#### [EXERCISE INSTRUCTIONS]
Please reproduce the material from the line containing "Where should I" through the end, adding 146 to every coordinate in the answers and omitting the pictures.
═════ DATA EXCERPTS
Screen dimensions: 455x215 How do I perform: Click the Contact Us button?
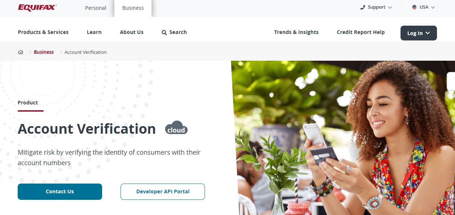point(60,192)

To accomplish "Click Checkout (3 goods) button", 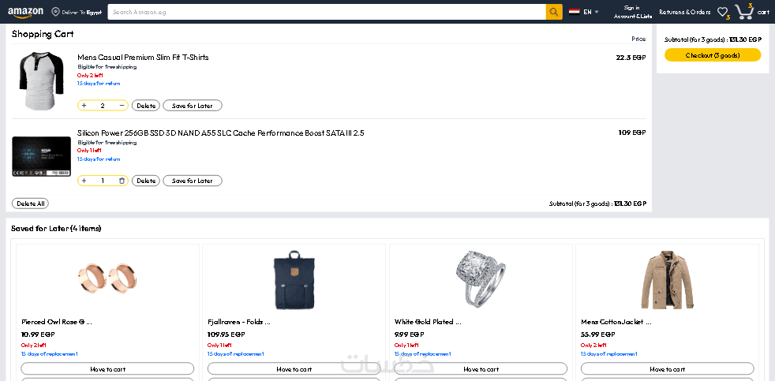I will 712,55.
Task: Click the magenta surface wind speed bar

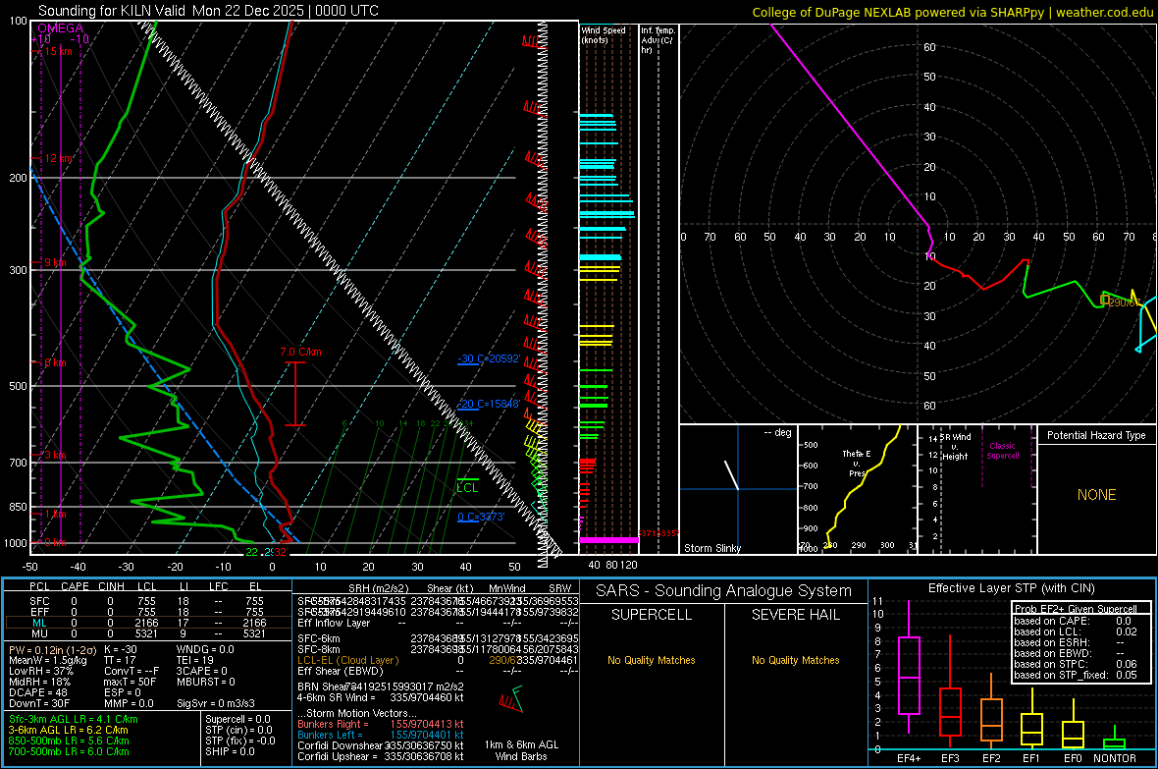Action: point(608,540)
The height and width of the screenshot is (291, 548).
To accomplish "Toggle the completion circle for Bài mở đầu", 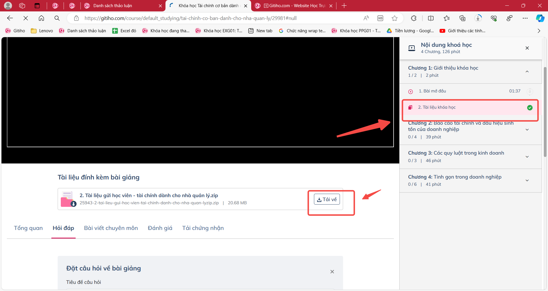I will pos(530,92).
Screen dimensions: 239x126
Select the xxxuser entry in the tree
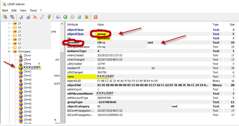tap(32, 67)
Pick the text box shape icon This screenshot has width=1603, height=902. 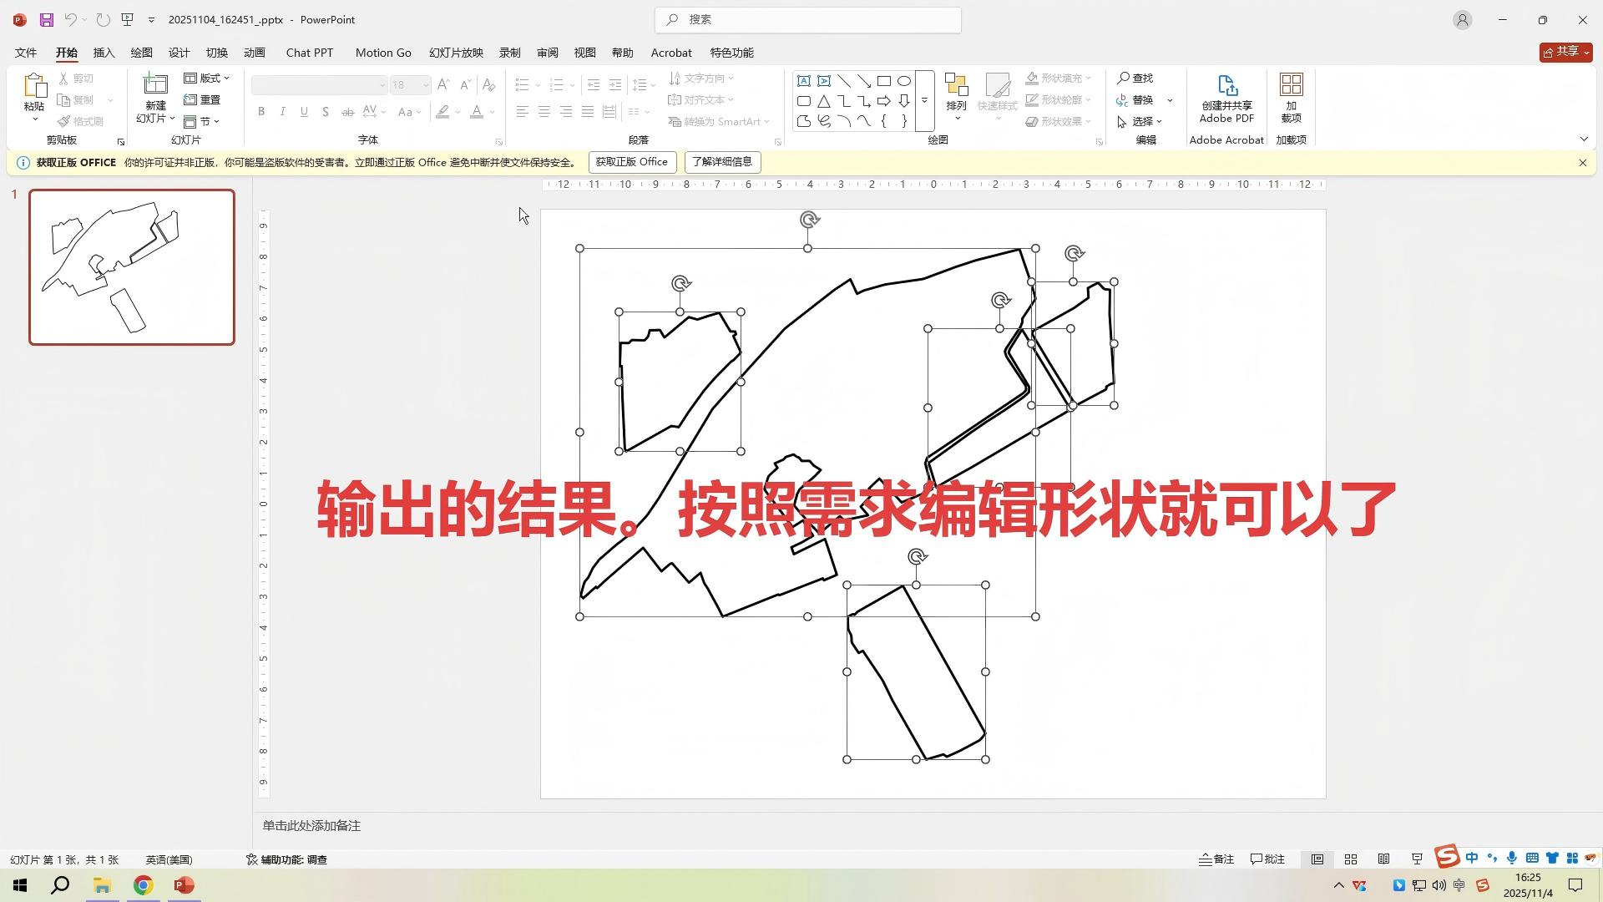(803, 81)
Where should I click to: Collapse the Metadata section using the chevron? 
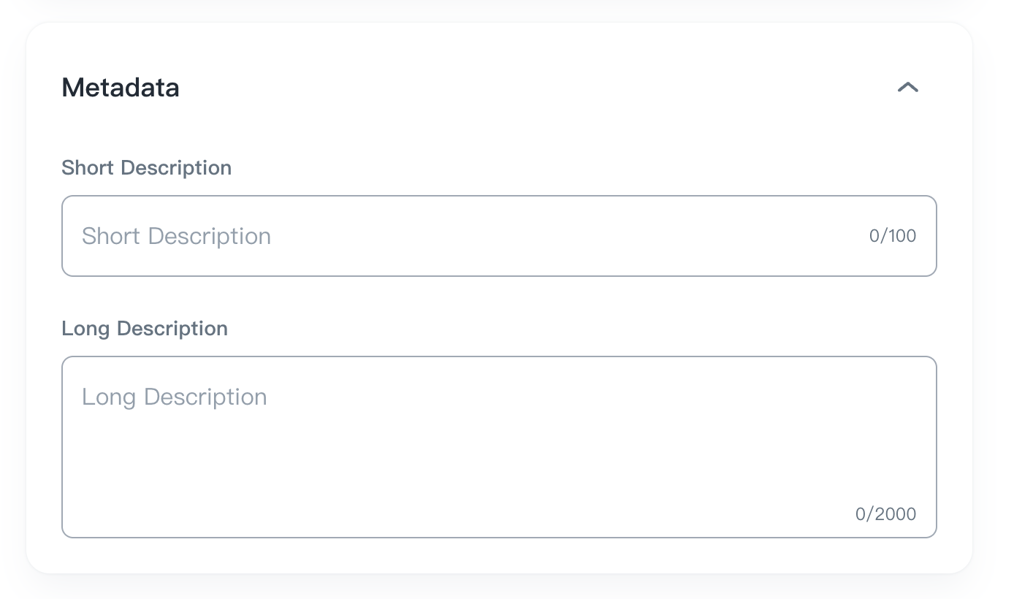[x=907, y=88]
══════════
#### [CORRECT RESPONSE]
Where should I click to: Collapse the Metadata section using the chevron? 
[x=1053, y=234]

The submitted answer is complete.